(Stored items)
====================

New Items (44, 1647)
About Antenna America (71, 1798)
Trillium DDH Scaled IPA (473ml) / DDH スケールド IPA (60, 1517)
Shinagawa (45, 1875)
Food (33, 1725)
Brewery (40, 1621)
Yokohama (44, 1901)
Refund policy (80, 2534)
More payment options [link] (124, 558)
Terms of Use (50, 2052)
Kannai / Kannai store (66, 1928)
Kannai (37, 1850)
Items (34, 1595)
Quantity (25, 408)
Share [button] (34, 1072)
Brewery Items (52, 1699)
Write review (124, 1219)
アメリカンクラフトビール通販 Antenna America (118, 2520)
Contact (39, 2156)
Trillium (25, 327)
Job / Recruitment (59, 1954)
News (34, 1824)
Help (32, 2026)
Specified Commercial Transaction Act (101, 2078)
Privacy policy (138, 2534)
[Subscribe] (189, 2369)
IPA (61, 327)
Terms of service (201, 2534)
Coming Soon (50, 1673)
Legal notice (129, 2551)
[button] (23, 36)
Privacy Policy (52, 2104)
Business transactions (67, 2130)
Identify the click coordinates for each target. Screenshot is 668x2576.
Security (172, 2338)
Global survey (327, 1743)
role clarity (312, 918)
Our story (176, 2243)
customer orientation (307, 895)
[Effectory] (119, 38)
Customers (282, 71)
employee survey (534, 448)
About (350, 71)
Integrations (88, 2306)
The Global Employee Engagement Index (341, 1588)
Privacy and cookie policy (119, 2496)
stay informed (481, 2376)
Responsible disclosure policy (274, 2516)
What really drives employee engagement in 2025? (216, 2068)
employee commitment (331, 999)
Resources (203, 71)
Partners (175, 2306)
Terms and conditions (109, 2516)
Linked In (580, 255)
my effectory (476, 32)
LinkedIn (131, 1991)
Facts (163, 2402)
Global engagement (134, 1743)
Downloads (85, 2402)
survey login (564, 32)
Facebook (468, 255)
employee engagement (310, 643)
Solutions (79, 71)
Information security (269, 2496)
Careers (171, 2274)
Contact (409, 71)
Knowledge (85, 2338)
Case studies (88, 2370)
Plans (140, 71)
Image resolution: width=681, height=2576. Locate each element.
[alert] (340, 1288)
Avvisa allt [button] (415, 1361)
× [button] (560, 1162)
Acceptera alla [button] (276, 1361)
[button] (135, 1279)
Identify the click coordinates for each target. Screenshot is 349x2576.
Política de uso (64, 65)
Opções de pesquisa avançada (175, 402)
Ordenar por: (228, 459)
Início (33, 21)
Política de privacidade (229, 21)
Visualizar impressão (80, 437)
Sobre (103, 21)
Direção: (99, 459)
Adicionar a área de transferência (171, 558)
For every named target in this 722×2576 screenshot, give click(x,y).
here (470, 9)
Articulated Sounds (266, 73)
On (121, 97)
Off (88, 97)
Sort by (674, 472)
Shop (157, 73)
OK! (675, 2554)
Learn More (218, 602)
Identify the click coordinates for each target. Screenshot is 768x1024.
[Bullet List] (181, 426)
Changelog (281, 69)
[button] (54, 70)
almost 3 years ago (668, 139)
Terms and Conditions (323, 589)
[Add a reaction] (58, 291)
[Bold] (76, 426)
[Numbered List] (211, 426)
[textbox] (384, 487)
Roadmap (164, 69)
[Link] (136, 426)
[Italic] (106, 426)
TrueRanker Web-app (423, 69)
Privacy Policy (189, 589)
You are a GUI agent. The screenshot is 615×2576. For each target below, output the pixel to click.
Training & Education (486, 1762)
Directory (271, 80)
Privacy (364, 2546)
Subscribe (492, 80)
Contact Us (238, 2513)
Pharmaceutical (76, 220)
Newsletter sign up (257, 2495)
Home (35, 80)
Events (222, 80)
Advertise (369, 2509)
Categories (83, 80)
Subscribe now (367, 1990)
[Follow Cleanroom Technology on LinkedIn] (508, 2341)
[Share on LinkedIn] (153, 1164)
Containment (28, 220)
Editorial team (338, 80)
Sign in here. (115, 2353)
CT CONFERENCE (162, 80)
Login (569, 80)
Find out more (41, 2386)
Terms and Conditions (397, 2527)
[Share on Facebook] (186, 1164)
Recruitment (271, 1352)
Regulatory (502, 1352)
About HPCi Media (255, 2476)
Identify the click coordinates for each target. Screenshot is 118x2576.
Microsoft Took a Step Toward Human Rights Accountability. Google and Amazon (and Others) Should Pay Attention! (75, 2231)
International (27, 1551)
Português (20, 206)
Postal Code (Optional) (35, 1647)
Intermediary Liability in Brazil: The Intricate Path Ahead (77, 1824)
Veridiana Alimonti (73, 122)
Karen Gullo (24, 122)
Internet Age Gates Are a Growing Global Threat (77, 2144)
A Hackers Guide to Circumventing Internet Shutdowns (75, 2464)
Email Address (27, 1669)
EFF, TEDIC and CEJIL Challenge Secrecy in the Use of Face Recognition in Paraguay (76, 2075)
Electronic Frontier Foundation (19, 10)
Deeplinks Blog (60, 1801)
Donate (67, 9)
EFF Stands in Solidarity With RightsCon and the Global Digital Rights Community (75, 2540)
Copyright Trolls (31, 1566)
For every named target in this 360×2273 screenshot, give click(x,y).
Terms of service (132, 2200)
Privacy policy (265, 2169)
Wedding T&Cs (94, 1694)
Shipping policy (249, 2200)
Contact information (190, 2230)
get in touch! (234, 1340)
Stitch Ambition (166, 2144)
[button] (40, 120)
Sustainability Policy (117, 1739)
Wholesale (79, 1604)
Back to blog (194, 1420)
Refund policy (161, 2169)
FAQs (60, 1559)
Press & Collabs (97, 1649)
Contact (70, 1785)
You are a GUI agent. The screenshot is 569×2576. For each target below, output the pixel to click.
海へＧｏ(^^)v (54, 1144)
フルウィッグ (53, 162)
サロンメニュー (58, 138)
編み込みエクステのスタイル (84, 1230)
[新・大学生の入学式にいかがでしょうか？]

====================

__Task__
Copy every entry exactly, missing none.

__Finished task__
New Items (44, 1647)
About Antenna America (71, 1798)
Trillium DDH Scaled IPA (473ml) / DDH スケールド IPA (60, 1517)
Shinagawa (45, 1875)
Food (33, 1725)
Brewery (40, 1621)
Yokohama (44, 1901)
Refund policy (80, 2534)
More payment options [link] (124, 558)
Terms of Use (50, 2052)
Kannai / Kannai store (66, 1928)
Kannai (37, 1850)
Items (34, 1595)
Quantity (25, 408)
Share [button] (34, 1072)
Brewery Items (52, 1699)
Write review (124, 1219)
アメリカンクラフトビール通販 Antenna America (118, 2520)
Contact (39, 2156)
Trillium (25, 327)
Job / Recruitment (59, 1954)
News (34, 1824)
Help (32, 2026)
Specified Commercial Transaction Act (101, 2078)
Privacy policy (138, 2534)
[Subscribe] (189, 2369)
IPA (61, 327)
Terms of service (201, 2534)
Coming Soon (50, 1673)
Legal notice (129, 2551)
[button] (23, 36)
Privacy Policy (52, 2104)
Business transactions (67, 2130)
Identify the click coordinates for each target. Screenshot is 668x2576.
Security (172, 2338)
Global survey (327, 1743)
role clarity (312, 918)
Our story (176, 2243)
customer orientation (307, 895)
[Effectory] (119, 38)
Customers (282, 71)
employee survey (534, 448)
About (350, 71)
Integrations (88, 2306)
The Global Employee Engagement Index (341, 1588)
Privacy and cookie policy (119, 2496)
stay informed (481, 2376)
Responsible disclosure policy (274, 2516)
What really drives employee engagement in 2025? (216, 2068)
employee commitment (331, 999)
Resources (203, 71)
Partners (175, 2306)
Terms and conditions (109, 2516)
Linked In (580, 255)
my effectory (476, 32)
LinkedIn (131, 1991)
Facts (163, 2402)
Global engagement (134, 1743)
Downloads (85, 2402)
survey login (564, 32)
Facebook (468, 255)
employee engagement (310, 643)
Solutions (79, 71)
Information security (269, 2496)
Careers (171, 2274)
Contact (409, 71)
Knowledge (85, 2338)
Case studies (88, 2370)
Plans (140, 71)
Image resolution: width=681, height=2576. Locate each element.
[alert] (340, 1288)
Avvisa allt [button] (415, 1361)
× [button] (560, 1162)
Acceptera alla [button] (276, 1361)
[button] (135, 1279)
Identify the click coordinates for each target. Screenshot is 349x2576.
Política de uso (64, 65)
Opções de pesquisa avançada (175, 402)
Ordenar por: (228, 459)
Início (33, 21)
Política de privacidade (229, 21)
Visualizar impressão (80, 437)
Sobre (103, 21)
Direção: (99, 459)
Adicionar a área de transferência (171, 558)
For every named target in this 722×2576 screenshot, give click(x,y).
here (470, 9)
Articulated Sounds (266, 73)
On (121, 97)
Off (88, 97)
Sort by (674, 472)
Shop (157, 73)
OK! (675, 2554)
Learn More (218, 602)
Identify the click coordinates for each target. Screenshot is 768x1024.
[Bullet List] (181, 426)
Changelog (281, 69)
[button] (54, 70)
almost 3 years ago (668, 139)
Terms and Conditions (323, 589)
[Add a reaction] (58, 291)
[Bold] (76, 426)
[Numbered List] (211, 426)
[textbox] (384, 487)
Roadmap (164, 69)
[Link] (136, 426)
[Italic] (106, 426)
TrueRanker Web-app (423, 69)
Privacy Policy (189, 589)
You are a GUI agent. The screenshot is 615×2576. For each target below, output the pixel to click.
Training & Education (486, 1762)
Directory (271, 80)
Privacy (364, 2546)
Subscribe (492, 80)
Contact Us (238, 2513)
Pharmaceutical (76, 220)
Newsletter sign up (257, 2495)
Home (35, 80)
Events (222, 80)
Advertise (369, 2509)
Categories (83, 80)
Subscribe now (367, 1990)
[Follow Cleanroom Technology on LinkedIn] (508, 2341)
[Share on LinkedIn] (153, 1164)
Containment (28, 220)
Editorial team (338, 80)
Sign in here. (115, 2353)
CT CONFERENCE (162, 80)
Login (569, 80)
Find out more (41, 2386)
Terms and Conditions (397, 2527)
[Share on Facebook] (186, 1164)
Recruitment (271, 1352)
Regulatory (502, 1352)
About HPCi Media (255, 2476)
Identify the click coordinates for each target. Screenshot is 118x2576.
Microsoft Took a Step Toward Human Rights Accountability. Google and Amazon (and Others) Should Pay Attention! (75, 2231)
International (27, 1551)
Português (20, 206)
Postal Code (Optional) (35, 1647)
Intermediary Liability in Brazil: The Intricate Path Ahead (77, 1824)
Veridiana Alimonti (73, 122)
Karen Gullo (24, 122)
Internet Age Gates Are a Growing Global Threat (77, 2144)
A Hackers Guide to Circumventing Internet Shutdowns (75, 2464)
Email Address (27, 1669)
EFF, TEDIC and CEJIL Challenge Secrecy in the Use of Face Recognition in Paraguay (76, 2075)
Electronic Frontier Foundation (19, 10)
Deeplinks Blog (60, 1801)
Donate (67, 9)
EFF Stands in Solidarity With RightsCon and the Global Digital Rights Community (75, 2540)
Copyright Trolls (31, 1566)
For every named target in this 360×2273 screenshot, give click(x,y).
Terms of service (132, 2200)
Privacy policy (265, 2169)
Wedding T&Cs (94, 1694)
Shipping policy (249, 2200)
Contact information (190, 2230)
get in touch! (234, 1340)
Stitch Ambition (166, 2144)
[button] (40, 120)
Sustainability Policy (117, 1739)
Wholesale (79, 1604)
Back to blog (194, 1420)
Refund policy (161, 2169)
FAQs (60, 1559)
Press & Collabs (97, 1649)
Contact (70, 1785)
You are a GUI agent. The screenshot is 569×2576. For each target below, output the pixel to click.
海へＧｏ(^^)v (54, 1144)
フルウィッグ (53, 162)
サロンメニュー (58, 138)
編み込みエクステのスタイル (84, 1230)
[新・大学生の入学式にいかがでしょうか？]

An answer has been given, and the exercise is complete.